Added Gooley: “It felt great. Everybody was saying how cold it was. I don’t know, I felt pretty hot.”
The Bobcats (4-26, 3-14 Northeast Conference) built a 7-0 lead after the second inning. They scored five more in the fifth, three in the seventh and two in the eighth. The 17 runs were the most Quinnipiac scored in a game since April 21, 2011 vs. Yale, when the Bobcats won 19-18.
“It was awesome, everyone was hitting,” Nisson said.
The 17 runs were more than enough run support for Lamacchia (1-5), who struck out eight in 6 ⅔ innings of work. The Bobcats averaged 2.2 runs per game in Lamacchia’s previous six starts, but got ahead quickly today and never looked back.
“Big offensive boost today, that’s definitely a plus for us because I know we’ve been struggling lately,” Lamacchia said. “A lot of run support is good and I held them down, so it’s definitely key to win.”
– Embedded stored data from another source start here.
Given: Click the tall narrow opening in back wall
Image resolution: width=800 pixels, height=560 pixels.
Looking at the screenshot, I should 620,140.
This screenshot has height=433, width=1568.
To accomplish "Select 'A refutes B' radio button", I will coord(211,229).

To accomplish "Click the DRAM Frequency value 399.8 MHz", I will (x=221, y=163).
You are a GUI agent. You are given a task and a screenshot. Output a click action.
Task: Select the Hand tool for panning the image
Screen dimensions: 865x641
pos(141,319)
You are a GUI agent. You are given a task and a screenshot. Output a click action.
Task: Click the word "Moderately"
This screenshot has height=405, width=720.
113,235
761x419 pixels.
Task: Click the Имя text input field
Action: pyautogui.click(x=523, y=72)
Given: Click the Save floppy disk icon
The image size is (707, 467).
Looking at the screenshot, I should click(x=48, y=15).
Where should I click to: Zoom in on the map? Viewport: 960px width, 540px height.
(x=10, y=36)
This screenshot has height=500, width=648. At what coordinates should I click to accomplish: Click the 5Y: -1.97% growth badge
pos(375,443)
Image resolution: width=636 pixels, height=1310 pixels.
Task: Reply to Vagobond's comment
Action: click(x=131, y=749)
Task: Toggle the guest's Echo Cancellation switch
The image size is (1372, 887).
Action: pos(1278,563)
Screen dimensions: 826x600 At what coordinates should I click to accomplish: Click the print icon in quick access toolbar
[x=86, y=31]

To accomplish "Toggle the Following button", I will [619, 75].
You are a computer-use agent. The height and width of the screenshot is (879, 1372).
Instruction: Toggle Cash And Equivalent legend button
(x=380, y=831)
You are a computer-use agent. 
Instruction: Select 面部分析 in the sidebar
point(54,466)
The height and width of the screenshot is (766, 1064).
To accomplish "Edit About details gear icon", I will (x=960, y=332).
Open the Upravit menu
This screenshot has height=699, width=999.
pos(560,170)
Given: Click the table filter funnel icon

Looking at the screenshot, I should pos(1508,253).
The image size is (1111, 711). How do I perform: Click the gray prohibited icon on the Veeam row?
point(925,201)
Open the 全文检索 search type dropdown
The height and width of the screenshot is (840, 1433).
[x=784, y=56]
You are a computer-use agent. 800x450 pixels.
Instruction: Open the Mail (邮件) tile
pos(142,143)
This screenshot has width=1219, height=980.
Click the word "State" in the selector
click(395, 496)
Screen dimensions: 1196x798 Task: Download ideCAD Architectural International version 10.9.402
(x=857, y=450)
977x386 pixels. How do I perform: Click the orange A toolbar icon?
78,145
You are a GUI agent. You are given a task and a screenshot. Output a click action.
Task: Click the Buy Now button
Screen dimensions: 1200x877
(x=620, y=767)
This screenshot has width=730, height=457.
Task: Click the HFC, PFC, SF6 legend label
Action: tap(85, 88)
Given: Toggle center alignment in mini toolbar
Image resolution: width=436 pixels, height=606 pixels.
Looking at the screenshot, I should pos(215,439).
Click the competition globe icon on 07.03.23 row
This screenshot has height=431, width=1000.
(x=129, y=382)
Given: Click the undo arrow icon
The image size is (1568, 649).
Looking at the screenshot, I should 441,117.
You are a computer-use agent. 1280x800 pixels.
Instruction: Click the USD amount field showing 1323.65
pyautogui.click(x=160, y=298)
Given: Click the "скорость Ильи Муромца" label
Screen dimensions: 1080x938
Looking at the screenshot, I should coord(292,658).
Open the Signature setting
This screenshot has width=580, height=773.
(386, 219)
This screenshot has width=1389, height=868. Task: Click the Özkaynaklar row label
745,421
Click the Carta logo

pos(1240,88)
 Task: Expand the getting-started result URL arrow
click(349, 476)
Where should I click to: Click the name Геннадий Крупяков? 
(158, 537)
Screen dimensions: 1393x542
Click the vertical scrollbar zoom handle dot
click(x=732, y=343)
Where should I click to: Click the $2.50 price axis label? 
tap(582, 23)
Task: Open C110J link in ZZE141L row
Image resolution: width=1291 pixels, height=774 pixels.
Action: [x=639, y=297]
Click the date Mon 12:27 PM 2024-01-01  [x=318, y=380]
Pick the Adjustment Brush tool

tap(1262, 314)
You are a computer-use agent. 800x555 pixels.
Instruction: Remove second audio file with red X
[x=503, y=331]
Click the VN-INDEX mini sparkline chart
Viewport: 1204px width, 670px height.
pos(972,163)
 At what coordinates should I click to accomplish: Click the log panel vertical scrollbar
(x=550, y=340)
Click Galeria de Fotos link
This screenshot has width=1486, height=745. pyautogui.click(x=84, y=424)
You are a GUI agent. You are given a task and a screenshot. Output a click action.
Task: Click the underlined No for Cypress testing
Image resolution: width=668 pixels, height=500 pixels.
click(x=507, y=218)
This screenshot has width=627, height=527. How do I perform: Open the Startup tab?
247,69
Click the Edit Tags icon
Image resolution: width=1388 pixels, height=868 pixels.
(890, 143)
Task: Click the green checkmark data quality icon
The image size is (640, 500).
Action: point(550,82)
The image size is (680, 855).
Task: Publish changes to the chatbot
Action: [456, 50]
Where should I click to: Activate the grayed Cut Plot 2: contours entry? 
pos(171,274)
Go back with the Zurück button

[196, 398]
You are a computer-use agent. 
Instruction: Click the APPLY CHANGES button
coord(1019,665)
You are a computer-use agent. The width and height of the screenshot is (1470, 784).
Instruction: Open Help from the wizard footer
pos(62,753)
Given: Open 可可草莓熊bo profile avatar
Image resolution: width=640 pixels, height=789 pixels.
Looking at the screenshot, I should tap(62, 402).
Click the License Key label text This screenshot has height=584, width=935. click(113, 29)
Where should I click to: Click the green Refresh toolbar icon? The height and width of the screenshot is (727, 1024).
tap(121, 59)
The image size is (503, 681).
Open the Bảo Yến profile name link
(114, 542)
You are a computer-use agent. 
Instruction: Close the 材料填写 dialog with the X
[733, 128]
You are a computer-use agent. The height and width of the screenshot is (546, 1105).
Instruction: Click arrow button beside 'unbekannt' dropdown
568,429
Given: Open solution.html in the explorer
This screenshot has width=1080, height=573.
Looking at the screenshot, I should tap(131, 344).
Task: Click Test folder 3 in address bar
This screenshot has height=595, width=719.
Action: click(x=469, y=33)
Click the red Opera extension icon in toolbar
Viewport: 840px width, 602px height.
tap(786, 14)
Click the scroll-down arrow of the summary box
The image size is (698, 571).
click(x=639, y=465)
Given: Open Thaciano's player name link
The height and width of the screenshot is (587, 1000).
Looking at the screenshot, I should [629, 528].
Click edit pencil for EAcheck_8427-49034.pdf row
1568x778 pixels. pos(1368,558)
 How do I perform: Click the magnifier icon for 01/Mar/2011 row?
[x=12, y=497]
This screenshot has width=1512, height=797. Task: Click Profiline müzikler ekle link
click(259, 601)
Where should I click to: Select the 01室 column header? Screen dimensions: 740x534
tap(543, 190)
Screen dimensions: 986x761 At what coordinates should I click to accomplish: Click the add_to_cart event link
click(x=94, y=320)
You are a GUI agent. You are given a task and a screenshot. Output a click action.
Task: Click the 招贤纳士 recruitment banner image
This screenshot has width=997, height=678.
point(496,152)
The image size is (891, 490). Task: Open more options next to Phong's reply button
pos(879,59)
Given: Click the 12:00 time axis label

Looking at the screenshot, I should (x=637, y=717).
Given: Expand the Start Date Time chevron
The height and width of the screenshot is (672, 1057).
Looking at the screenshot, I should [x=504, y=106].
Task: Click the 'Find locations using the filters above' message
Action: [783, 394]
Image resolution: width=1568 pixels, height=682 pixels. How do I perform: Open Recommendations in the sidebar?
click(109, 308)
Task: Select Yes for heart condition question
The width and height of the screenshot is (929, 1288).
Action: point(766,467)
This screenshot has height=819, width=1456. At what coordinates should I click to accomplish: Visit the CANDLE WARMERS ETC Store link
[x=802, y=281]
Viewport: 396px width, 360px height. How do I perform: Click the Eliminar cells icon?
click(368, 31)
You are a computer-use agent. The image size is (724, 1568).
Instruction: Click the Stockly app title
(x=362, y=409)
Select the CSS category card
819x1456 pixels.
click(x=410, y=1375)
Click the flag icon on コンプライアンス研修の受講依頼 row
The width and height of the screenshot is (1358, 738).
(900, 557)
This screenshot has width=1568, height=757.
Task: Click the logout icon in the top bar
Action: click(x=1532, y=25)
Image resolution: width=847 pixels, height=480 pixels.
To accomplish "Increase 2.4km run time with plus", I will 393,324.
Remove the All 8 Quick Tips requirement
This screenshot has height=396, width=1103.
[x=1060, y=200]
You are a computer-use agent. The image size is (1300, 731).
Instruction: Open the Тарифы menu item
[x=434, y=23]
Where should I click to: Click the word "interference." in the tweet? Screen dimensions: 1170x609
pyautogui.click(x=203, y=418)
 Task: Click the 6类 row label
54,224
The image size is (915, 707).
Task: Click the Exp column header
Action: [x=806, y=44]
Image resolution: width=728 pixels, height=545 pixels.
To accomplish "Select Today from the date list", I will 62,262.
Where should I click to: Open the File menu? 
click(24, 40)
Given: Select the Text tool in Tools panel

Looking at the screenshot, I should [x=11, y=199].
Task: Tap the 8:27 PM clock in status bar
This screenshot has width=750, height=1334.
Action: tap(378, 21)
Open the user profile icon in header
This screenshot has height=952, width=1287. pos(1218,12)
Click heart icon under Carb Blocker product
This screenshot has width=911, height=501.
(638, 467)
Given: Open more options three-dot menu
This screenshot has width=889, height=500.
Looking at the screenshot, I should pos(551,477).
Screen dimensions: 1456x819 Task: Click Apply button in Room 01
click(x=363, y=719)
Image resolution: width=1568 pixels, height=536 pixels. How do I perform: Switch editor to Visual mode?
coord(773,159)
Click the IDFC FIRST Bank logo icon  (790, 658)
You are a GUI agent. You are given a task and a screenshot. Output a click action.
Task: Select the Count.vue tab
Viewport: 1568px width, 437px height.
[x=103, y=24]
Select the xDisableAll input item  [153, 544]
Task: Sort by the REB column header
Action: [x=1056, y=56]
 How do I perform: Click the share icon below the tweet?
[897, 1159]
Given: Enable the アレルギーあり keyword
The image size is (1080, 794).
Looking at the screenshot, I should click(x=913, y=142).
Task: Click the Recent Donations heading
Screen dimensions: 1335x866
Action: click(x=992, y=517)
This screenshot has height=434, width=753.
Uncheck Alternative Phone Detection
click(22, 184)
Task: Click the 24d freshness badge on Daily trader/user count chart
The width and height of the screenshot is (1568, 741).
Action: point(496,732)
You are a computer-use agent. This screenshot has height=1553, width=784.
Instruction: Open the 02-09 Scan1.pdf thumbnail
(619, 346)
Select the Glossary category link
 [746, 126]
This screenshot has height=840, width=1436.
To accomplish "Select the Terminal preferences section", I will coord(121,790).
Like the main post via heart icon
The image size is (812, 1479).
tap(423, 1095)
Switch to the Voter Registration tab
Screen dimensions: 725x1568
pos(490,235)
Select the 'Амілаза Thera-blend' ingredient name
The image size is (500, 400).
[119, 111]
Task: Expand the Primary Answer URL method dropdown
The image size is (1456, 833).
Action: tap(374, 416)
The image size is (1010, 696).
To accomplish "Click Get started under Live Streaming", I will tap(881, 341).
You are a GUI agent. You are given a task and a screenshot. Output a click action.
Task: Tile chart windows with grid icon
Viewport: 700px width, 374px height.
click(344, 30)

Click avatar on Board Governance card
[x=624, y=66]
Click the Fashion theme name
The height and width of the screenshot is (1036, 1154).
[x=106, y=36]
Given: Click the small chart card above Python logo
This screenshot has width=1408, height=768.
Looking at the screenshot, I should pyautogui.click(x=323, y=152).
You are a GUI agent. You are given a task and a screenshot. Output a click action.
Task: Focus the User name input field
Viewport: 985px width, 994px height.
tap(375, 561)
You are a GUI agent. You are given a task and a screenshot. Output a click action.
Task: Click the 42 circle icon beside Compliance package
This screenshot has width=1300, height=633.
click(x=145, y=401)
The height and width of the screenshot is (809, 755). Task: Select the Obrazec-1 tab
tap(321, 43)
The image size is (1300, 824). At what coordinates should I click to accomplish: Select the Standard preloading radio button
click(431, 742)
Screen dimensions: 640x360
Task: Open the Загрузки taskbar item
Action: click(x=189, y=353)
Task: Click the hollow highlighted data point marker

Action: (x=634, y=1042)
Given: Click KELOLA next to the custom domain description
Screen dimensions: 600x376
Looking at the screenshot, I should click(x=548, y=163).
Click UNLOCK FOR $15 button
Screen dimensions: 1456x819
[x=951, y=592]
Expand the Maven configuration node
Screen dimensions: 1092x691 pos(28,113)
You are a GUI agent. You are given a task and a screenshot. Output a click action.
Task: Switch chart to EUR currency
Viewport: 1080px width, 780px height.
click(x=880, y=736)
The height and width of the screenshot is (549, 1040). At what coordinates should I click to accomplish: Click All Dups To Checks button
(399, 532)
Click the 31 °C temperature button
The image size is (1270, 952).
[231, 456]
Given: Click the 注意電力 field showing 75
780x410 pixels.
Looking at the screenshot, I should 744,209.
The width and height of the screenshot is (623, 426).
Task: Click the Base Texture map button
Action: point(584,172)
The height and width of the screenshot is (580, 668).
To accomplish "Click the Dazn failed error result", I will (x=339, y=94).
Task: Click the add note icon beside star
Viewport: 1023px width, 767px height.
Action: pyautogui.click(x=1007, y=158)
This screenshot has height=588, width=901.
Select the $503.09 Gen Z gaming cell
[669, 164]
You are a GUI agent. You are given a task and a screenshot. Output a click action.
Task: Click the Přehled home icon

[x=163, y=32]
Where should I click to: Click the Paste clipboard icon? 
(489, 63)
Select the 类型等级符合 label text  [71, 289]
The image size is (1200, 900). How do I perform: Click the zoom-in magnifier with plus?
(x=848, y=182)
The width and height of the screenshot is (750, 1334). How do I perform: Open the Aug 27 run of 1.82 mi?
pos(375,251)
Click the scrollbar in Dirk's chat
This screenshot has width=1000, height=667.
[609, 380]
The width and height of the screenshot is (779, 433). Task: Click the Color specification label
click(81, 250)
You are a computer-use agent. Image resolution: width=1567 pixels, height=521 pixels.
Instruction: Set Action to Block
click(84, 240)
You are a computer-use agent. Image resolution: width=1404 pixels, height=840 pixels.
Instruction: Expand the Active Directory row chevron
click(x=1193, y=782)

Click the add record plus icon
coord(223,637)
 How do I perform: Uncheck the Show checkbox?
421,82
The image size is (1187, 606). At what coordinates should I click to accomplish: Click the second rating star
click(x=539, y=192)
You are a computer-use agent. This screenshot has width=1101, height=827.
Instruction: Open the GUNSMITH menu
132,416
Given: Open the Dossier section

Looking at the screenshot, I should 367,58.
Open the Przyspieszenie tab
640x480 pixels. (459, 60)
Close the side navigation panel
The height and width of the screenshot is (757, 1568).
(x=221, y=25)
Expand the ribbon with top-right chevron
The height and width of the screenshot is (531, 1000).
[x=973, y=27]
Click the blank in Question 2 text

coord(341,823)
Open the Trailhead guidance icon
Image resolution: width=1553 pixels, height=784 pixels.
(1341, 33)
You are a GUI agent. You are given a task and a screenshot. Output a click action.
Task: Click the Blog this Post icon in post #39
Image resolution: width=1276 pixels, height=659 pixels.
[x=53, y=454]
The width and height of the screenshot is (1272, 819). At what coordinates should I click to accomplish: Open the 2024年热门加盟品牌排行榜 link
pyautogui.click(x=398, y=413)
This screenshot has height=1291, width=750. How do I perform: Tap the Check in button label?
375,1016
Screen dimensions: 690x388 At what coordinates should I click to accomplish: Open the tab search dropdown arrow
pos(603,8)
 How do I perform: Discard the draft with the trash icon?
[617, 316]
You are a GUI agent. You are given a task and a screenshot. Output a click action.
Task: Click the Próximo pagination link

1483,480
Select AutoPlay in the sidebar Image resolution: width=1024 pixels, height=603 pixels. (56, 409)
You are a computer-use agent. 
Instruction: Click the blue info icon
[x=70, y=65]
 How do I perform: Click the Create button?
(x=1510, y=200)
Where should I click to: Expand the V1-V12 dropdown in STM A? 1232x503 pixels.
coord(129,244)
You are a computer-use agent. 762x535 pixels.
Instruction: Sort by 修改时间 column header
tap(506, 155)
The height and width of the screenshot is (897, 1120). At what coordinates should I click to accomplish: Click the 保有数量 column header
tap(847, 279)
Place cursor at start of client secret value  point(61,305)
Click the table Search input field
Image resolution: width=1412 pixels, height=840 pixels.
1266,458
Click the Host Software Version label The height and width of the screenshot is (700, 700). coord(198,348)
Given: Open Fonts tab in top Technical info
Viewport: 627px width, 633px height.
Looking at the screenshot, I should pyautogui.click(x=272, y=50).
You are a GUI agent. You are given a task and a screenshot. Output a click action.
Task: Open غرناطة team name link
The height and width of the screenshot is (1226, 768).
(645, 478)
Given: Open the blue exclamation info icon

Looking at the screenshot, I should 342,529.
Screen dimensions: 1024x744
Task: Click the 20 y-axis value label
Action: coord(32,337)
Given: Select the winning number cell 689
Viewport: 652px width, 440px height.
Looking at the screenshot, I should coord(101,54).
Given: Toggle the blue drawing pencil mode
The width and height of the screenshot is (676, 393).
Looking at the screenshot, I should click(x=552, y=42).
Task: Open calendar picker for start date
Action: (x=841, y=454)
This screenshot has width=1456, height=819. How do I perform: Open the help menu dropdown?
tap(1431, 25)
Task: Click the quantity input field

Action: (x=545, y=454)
Zak Palmer recorded five hits, Nic Civale and Forrest Dwyer both drove in three runs and Vincent Guglietti scored three times for the Bobcats.
The Bobcats have been held to three or fewer runs 18 times this season and have been shut out six times, but they didn’t struggle for runs or hits this game.
Nisson hit an RBI single to center in the first and after Palmer hit another single, Civale hit a double that hopped over the right field fence to drive in Nisson and give the Bobcats an early 2-0 lead.
Guglietti and Nisson both had RBI singles in the second off Mount St. Mary’s starter Karl LaMont (1-1), who allowed eight hits in 1 ⅓ innings.
In the fifth, Nisson lined a two-run single to left field to give the Bobcats a 9-0 lead and knocked reliever Chris Del Vecchio out of the game. Palmer followed with an RBI single of his own and two batters later, Scott Donaghue drove a single to left to give Quinnipiac a 12-0 lead.
Lamacchia wouldn’t let the Mountaineers (11-25, 4-13 NEC) get anywhere close. He retired the first six hitters he faced and forced seven ground outs.
“I’ve been saying it for the last 10-12 days that it’s really just a question of when our offense is going to catch our pitching,” Gooley said. “Today we happened to put everything together. It was great.”
Gooley has a 500-520-8 career record, and if he wins one more game this season, he will have 400 wins while at Quinnipiac. Gooley, who used to play at Quinnipiac, is the program’s leader in strikeouts (316), ranks second in wins (20) and led the Bobcats to their only NEC title in 2005.
He coached Quinnipiac from 1977 until 1987 and among the players he coached was former pitcher Turk Wendell. He left to coach at Hartford for five years starting in 1988. There, he coached the likes of Jeff Bagwell, who he says is one of the best hitters in Houston Astros history.
Gooley returned to Hamden as head coach in 2002 and has coached the Bobcats since. He coached the Bobcats to 29 wins in 2007, the most wins in a single season. He reached win No. 400 in 2006.
“During the course of your career, you hit numbers, and it seems that every 100 is special, and I was lucky enough to get 500 today,” Gooley said. “Maybe somewhere along the lines I’ll be lucky enough to get to 501. You just have to take it one pitch at a time, one inning at a time, one game at a time.”
All of the assistant coaches and players embraced Gooley after the game for reaching the milestone. Gooley said he was grateful for everyone who was with him to reach this point.
“I’ve had hundreds of players, loads of great assistant coaches, and my gratitude is to them,” Gooley said. “They’re the guys who did it, I just happened to be along for the ride.”